China Airlines Ltd (CAL, 中華航空), the nation’s largest air carrier, expects to turn a loss into a profit in the third quarter on the back of momentum in its passenger business and lower oil prices, following a lower-than-expected loss in the second quarter.
“The company’s third-quarter profit may cover the loss in the first half of the year,” a company official, who declined to be named, told the Taipei Times yesterday.
Strong seasonal passenger demand would be a major factor boosting revenue and profit in the third quarter, with the average passenger load moving above 80 percent, the official said.
The official said aviation fuel prices may slow in the second half amid rising uncertainty about the economies in the US and Europe, lowering the company’s costs.
“Although the weaker economies in the US and Europe may have a negative influence on revenues, lower fuel costs — which account for 40 percent of overall costs — will help more,” the official said.
Aviation fuel hit an annual high of US$138 a barrel in May, but it has since dropped to US$119 a barrel.
The official said the carrier’s loss in the second quarter might be lower than the NT$379.09 million (US$13.05 million) loss posted in the first quarter, and beat market expectations.
“The company’s hedge on crude oil prices helped lower the losses in the second quarter,” the official said.

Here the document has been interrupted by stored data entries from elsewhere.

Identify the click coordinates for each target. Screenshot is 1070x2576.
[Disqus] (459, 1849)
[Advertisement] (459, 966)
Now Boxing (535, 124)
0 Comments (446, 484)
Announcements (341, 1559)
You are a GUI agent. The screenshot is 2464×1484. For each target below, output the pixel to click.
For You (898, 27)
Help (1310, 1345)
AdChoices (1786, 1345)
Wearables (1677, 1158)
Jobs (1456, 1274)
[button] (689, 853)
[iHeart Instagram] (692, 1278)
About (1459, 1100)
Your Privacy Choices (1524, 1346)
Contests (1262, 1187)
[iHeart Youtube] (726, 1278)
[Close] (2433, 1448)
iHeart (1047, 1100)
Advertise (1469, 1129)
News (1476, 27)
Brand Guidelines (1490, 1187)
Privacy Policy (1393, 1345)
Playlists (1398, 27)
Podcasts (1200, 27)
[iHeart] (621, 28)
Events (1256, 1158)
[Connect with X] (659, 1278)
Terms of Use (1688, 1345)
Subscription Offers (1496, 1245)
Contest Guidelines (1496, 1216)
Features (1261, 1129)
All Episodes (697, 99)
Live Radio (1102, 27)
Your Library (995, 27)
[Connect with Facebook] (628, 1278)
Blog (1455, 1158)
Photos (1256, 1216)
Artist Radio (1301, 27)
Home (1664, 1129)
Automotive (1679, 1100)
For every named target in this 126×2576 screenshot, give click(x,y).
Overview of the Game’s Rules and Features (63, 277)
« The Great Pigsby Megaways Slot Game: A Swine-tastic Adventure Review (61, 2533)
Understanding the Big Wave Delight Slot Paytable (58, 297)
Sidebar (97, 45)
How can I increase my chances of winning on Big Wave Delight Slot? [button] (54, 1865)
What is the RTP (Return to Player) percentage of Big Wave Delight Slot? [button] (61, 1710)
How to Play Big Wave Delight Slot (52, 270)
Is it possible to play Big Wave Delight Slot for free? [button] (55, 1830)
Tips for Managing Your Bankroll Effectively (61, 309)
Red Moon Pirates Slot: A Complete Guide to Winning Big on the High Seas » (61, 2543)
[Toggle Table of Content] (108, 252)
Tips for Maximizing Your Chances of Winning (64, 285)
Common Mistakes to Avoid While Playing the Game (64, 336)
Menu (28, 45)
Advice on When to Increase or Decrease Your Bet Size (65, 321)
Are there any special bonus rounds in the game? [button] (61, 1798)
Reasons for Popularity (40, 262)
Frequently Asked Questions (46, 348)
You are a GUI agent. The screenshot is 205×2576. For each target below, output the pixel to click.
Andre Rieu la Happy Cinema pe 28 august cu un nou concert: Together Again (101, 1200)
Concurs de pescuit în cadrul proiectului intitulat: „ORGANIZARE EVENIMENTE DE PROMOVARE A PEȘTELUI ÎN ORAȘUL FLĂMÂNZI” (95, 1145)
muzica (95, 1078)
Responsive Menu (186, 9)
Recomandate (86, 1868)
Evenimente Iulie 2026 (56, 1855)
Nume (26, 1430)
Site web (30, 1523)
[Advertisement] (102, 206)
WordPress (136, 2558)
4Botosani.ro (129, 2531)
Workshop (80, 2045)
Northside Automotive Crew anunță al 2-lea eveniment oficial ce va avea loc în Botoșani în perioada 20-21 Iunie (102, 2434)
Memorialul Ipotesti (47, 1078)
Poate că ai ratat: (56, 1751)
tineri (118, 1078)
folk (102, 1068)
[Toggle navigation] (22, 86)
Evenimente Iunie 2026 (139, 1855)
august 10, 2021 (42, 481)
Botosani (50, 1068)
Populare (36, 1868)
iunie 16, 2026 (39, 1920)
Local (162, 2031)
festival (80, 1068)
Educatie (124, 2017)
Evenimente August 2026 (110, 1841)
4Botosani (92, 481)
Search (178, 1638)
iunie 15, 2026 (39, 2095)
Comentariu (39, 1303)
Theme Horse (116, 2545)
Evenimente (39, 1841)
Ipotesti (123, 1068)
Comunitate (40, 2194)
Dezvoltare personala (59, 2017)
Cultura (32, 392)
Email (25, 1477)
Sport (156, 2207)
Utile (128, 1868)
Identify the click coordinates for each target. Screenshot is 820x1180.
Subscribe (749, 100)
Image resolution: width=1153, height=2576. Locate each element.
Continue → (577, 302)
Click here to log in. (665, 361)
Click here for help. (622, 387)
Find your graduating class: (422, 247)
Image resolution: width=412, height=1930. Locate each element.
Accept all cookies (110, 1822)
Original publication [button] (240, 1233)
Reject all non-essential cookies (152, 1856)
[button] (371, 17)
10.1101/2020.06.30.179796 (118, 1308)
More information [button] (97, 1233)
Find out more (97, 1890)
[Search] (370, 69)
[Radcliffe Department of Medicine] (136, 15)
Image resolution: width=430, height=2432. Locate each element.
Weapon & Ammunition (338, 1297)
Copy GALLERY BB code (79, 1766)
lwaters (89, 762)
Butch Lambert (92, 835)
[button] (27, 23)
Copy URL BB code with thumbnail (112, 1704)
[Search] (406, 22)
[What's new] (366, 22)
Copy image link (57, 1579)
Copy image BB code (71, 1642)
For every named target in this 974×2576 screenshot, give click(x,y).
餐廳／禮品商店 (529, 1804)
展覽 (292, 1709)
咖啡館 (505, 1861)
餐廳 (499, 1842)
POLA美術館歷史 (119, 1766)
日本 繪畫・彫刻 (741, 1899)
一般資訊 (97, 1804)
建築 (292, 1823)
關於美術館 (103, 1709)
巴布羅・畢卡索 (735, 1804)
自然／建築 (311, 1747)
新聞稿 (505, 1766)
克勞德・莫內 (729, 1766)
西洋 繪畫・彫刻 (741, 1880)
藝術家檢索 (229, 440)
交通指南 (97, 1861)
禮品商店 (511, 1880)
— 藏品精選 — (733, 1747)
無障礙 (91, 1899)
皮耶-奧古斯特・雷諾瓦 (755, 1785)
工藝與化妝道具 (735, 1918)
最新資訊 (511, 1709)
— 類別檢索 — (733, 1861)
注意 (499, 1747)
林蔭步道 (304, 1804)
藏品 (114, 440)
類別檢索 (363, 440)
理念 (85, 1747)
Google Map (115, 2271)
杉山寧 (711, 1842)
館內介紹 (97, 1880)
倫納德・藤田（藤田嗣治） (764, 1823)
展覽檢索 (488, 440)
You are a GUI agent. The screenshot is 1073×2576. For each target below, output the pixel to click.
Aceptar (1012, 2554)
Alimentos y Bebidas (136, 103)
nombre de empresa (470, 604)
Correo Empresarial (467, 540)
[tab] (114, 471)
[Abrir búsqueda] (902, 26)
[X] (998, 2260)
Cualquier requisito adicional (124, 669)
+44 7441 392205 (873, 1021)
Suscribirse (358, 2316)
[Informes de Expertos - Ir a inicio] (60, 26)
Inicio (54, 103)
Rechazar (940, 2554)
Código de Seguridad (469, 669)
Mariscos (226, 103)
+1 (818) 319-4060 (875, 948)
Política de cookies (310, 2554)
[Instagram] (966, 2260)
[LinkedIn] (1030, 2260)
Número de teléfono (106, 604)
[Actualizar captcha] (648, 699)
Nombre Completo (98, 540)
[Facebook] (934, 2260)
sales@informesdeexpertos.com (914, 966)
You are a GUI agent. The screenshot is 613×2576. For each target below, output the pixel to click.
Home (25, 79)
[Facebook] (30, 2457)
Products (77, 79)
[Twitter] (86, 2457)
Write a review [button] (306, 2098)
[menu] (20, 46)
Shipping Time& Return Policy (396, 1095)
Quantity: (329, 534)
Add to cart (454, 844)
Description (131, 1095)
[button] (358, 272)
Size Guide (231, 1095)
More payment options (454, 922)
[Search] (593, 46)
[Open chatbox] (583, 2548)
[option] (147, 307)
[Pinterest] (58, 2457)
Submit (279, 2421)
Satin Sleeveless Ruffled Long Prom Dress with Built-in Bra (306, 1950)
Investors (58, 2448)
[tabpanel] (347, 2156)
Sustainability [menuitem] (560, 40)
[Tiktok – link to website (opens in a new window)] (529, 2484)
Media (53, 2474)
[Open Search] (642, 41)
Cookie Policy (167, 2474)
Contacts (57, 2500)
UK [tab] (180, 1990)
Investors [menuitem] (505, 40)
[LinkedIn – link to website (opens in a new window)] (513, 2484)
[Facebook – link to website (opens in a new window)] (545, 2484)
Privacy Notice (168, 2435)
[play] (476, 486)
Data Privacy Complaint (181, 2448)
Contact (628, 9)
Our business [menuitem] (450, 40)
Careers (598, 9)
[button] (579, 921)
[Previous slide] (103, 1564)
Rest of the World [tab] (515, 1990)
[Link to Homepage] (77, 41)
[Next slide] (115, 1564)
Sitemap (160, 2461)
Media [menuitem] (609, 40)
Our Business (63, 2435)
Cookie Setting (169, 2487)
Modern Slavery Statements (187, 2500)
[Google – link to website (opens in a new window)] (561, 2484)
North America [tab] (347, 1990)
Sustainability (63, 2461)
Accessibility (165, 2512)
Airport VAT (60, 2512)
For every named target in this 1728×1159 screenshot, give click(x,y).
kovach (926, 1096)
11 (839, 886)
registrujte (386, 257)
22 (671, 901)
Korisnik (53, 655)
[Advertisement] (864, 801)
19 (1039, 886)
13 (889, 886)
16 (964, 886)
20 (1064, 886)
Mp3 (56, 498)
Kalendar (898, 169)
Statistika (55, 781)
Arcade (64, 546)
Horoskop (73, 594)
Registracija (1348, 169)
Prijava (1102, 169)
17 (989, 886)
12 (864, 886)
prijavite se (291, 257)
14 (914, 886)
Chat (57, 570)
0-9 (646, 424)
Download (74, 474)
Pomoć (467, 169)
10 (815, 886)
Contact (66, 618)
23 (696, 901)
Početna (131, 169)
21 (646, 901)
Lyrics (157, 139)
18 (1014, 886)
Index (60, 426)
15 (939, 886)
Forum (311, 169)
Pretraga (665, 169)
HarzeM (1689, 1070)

The company plans to charter an additional A330 jet before the end of the year as it increases its cross-strait flights, CAL said.
CAL reported minus-NT$0.08 earnings per share in the first quarter, compared with a profit of NT$2.56 billion, or NT$8.2 per share, in the same period the previous year, company data showed.
The company’s revenues reached NT$12.27 billion last month, up 11.14 percent from the previous month.
CAL shares fell 1.26 percent to close at NT$15.7 on the Taiwan Stock Exchange yesterday.